When Helmut discovers an article from the 1950s in which Hopfgartner defends the Nazis, he is appalled and aroused, determined to discover whether the famous German scholar, who argues against severing thought from action, actually participated in the atrocities of the Third Reich. (Hopfgartner conceals essential truths not only about his complicity with atrocity, and not only about the authorship of articles signed by him but written by his assistant: Behind the door of his office at Yale, the lecherous professor is a sexual predator who exploits the vulnerability of young women in his classes.) With help from his girlfriend, Ariane Sassolini, an immigrant from Italy, Helmut tracks down disturbing truths about Hopfgartner’s life before his immigration to the United States. During a trip through Europe with Ariane, Helmut pilfers papers from a 900-year-old Austrian monastery that seem to implicate Hopfgartner in the rape and murder of a young Jewish woman. Identifying with the victims of the Holocaust, Helmut plots Hopfgartner’s execution, in retribution for his crimes against the Jews.
In Vienna, Helmut is disgusted by the antisemitic graffiti scrawled on a Holocaust memorial, and he shares the reaction expressed by an old friend, Anton Schmidtz: “When they attack that statue, they attack us. We are all Jews now. Every last one of us. We should never forget that.” Helmut’s inability to forget what he learns of Hopfgartner’s genocidal past turns him into a fanatical avenger, less quixotic than psychotic.

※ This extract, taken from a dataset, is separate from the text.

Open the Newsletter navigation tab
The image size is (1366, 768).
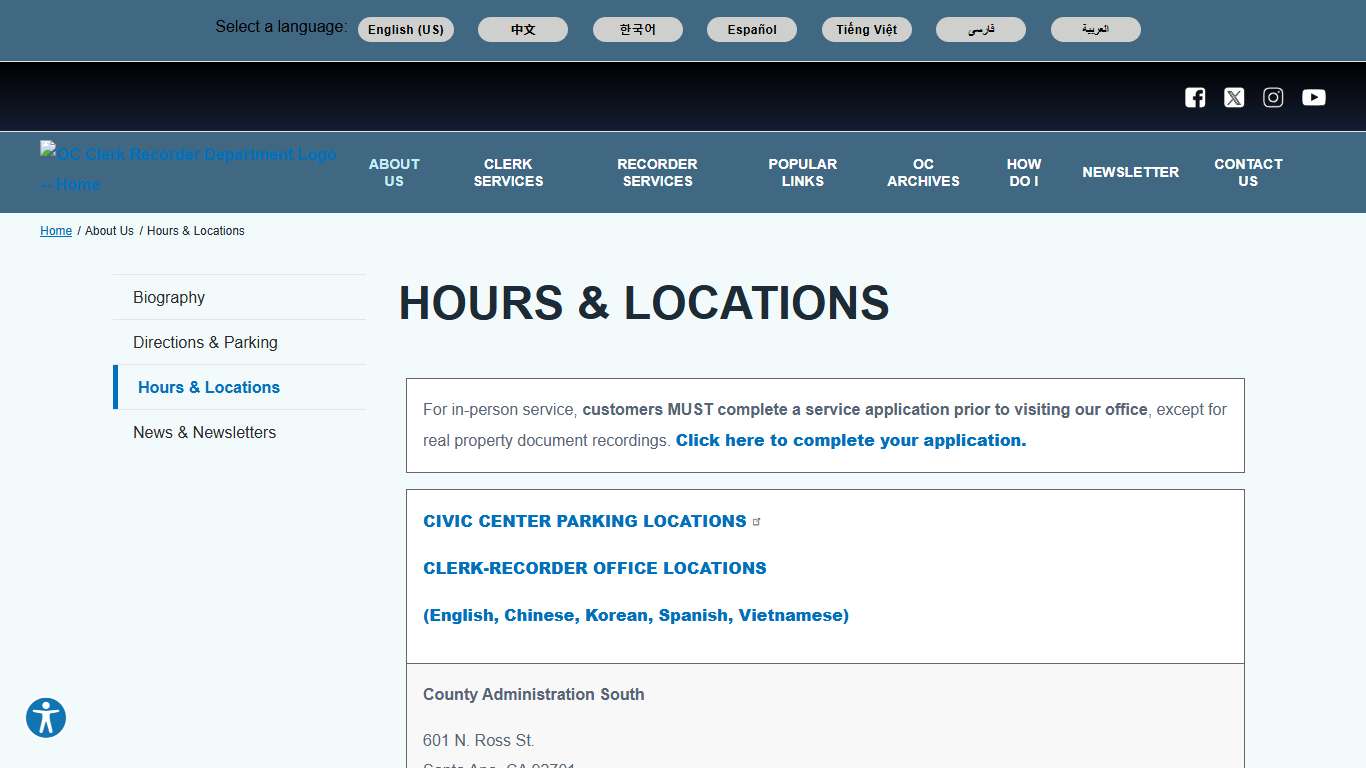click(x=1130, y=172)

A sentimental tale of love triumphant over bigotry and zealotry, “The Nature of Truth” enables its philosemitic author to wear his heart on his sleeve, right beside an imaginary yellow star. Troncoso, who has studied and taught at Yale, portrays the campus as an intellectual enclave that tries to remain oblivious to the ambient urban blight. About the strained relationship between New Haven and Yale, he writes: “One was in the gutter, the other was in the clouds.” His portrait of Hopfgartner, who found safe haven in American academe from his tainted German past, recalls the case of Paul de Man, the Yale literary eminence whose collaboration with the Nazis in wartime Belgium was exposed posthumously.
As its ponderous title suggests, “The Nature of Truth” is an exploration of the ways in which lies can skew our lives. Over dinner at the end of the novel, Jonathan Atwater — a gay librarian who, like a Jew victimized by Nazi storm troopers, was assaulted by homophobic thugs — presents his theory about the decline of civilization. “Two important things have gone by the wayside, in my opinion,” he says, “and I believe they’ve affected each other in a miserable manner. Family and truth.” According to Atwater, truth, disembodied from the living communities that give it meaning, has become a vapid abstraction. “The Nature of Truth” concludes within the embrace of la familia, in Chicano New Mexico. But, despite a plot that often creaks and dialogue that sometimes irks, Troncoso recognizes that, though truth lies within the community, a failure to acknowledge the validity of other communities is the root of lethal lies.
Steven G. Kellman is a professor of comparative literature at the University of Texas at San Antonio, author of “The Translingual Imagination” and editor of “Switching Languages: Translingual Writers Reflect on Their Craft.”